La valeur isolante varie d'un tissu à l'autre. La toile de coton ("denim"), dont le tissage est peu serré, laisse pénétrer l'eau et permet aux vents froids de chasser la chaleur du corps. Le duvet de canard ou d'oie arrête le vent mais il s'imbibe facilement d'eau. Le plastique clair ou le nylon tissé protège bien contre le vent et l'eau, mais il n'isole guère et peut empêcher l'humidité corporelle de s'échapper.

Comme nous l'avons déjà dit, les tissus servant à la fabrication des vêtements de protection contre le froid devraient être d'un fil serré, qui laisse quand même facilement passer l'air. L'air emprisonné dans le tissu et entre les épaisseurs de vêtement isole mieux que le vêtement même.
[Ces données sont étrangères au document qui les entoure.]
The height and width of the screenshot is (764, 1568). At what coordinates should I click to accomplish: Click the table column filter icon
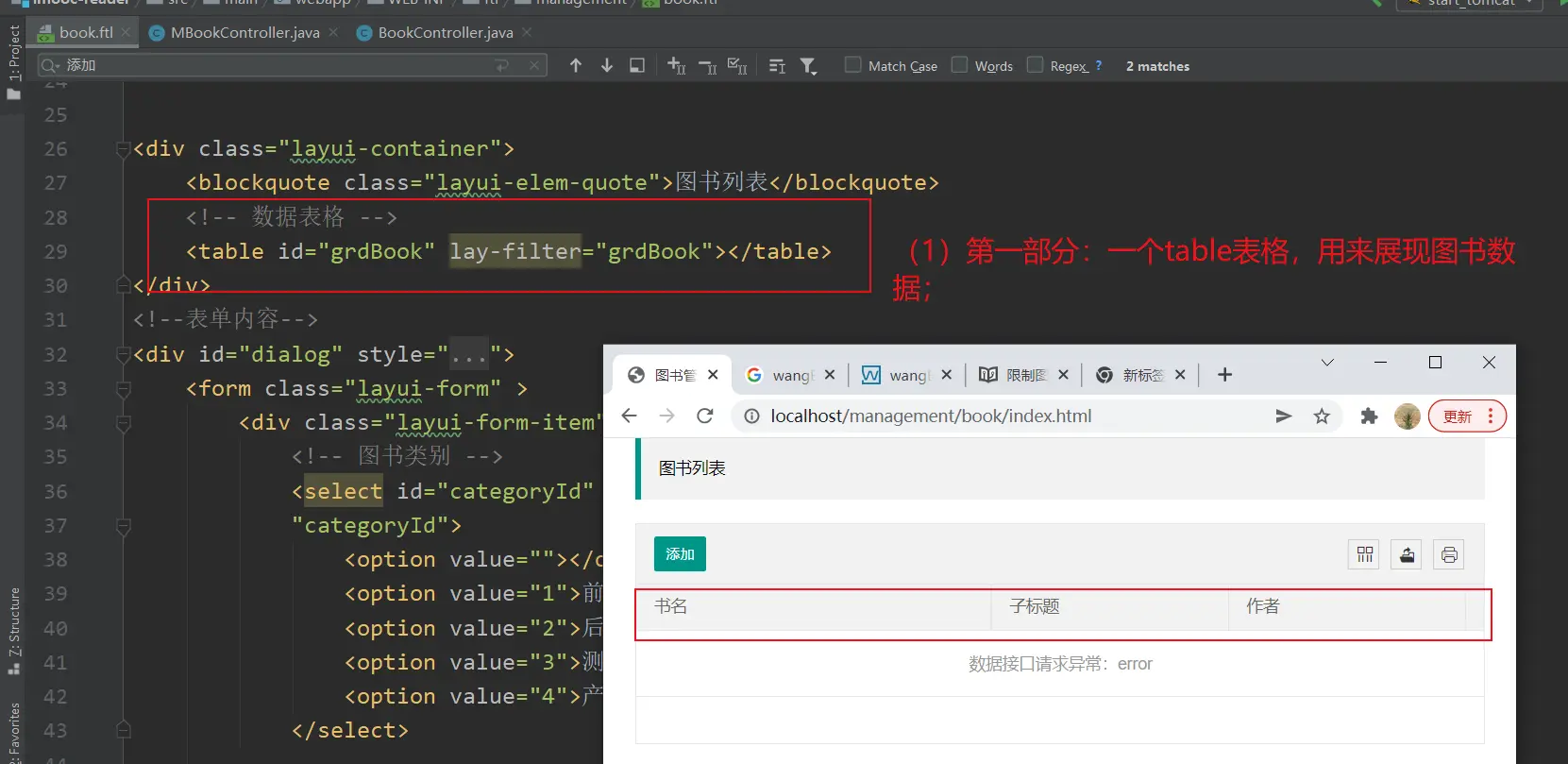(1364, 554)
Il est egalement préférable que les vêtements soient tâches et à plusieurs épaisseurs, ce qui ajoute à la circulation d'air chaud. Même cette isolation peut être diminuée par la compression et la perturbation des couches d'air, causées par l'activité physique et le vent. Les vêtements isolés peuvent perdre une bonne partie de cette propriété par le simple mouvement de la marche. C'est pourquoi deux épaisseurs de tissu à fil serré mais laissant passer l'air, avec un espace entre les deux, coupent mieux le vent qu'une seule épaisseur qui retient presque tout l'air.